Da redação
Um estudo feito nos Estados Unidos indica que recomendações apoiadas por cientistas e pela população geram mais confiança do que mensagens vindas de governos ou grandes empresas, segundo pesquisa publicada na revista Proceedings of the National Academy of Sciences. O levantamento avaliou temas relacionados a saúde, meio ambiente e tecnologia, e analisou cerca de 55 mil americanos em quatro estudos distintos.
De acordo com os resultados, mensagens respaldadas por especialistas aumentaram a disposição dos participantes para adotar atitudes como vacinação, uso de veículos elétricos e doações para organizações. O efeito foi ainda mais forte quando cientistas e cidadãos se posicionaram juntos. Já as opiniões de governos e empresas, segundo o estudo, tiveram influência menor sobre decisões individuais.

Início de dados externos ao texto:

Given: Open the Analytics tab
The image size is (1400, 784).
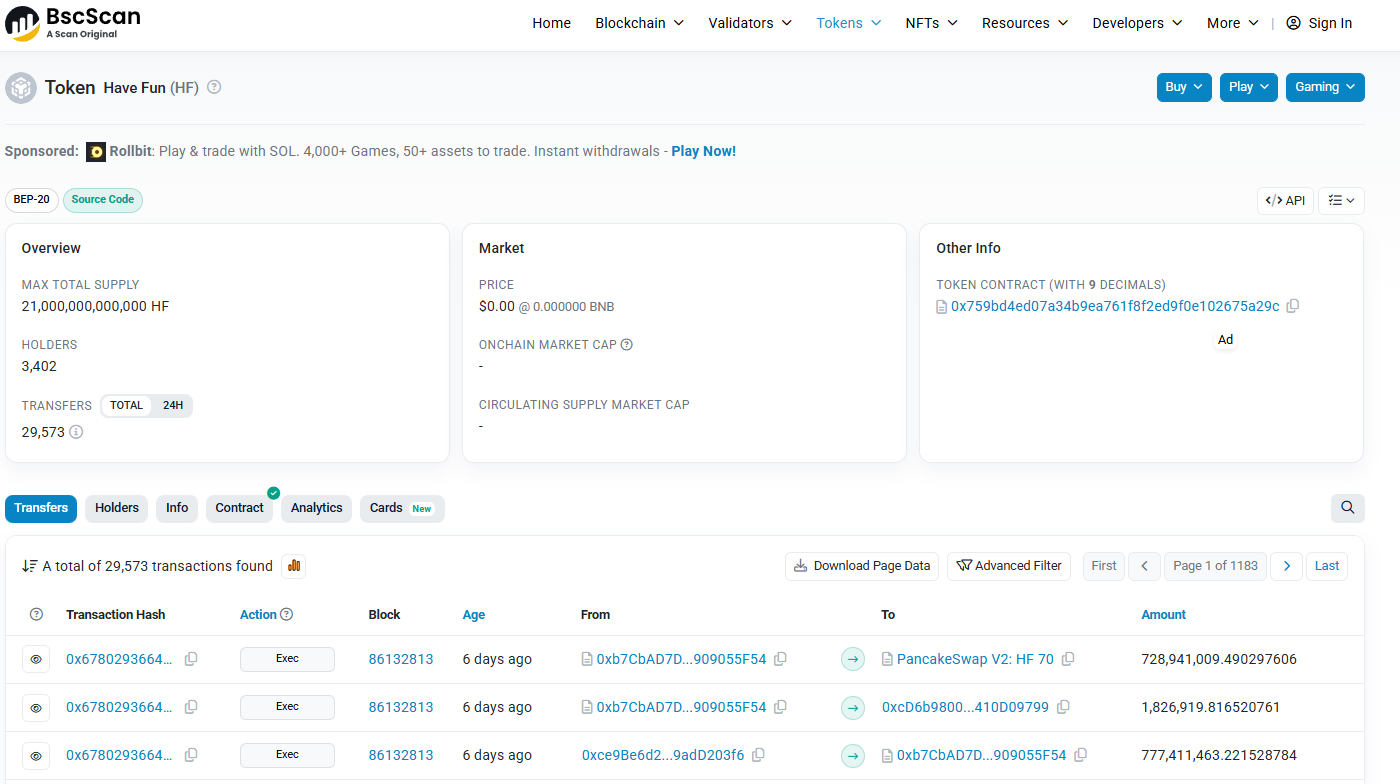Looking at the screenshot, I should pyautogui.click(x=316, y=508).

Gregg Sparkman, professor assistente de Psicologia e Neurociência no Boston College, afirmou que “o que nos surpreendeu foi como a voz combinada de cientistas e cidadãos comuns importou de forma consistente em diferentes questões e grupos políticos”. Em experimentos práticos, uma campanha envolvendo cientistas e cidadãos elevou em 50% as doações a uma organização de privacidade digital, mesmo sem apoio governamental. Outro teste mostrou que anúncios no Facebook com apoio conjunto tiveram melhor desempenho.

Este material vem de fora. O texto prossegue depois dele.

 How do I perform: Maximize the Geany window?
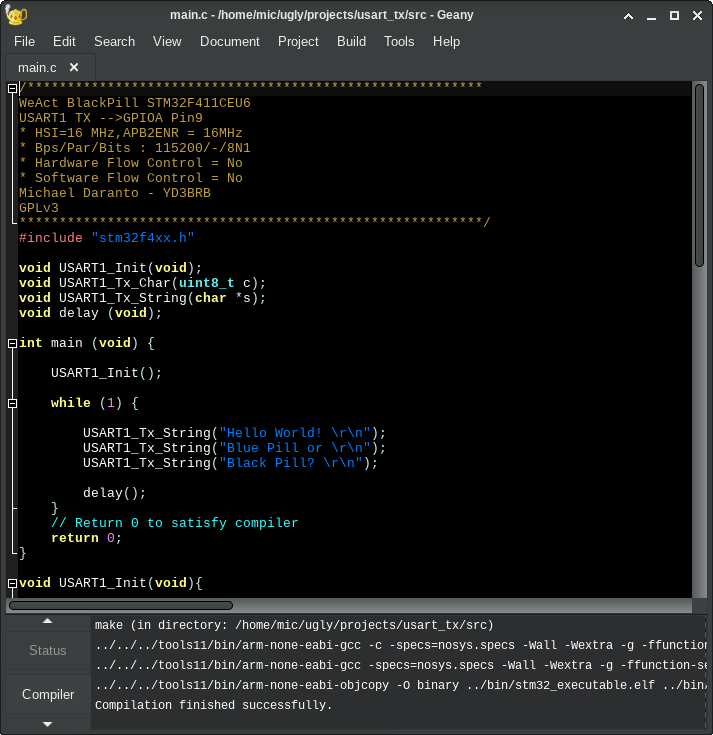coord(674,16)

Anandita Sabherwal, pesquisadora de pós-doutorado na Universidade de Princeton e no Boston College, destacou que “o fracasso institucional não precisa levar à paralisia pública”. Para os autores, o estudo sugere que a confiança em especialistas, a informação qualificada e a participação social podem estimular mudanças relevantes, mesmo diante da ausência de ação por parte de grandes instituições.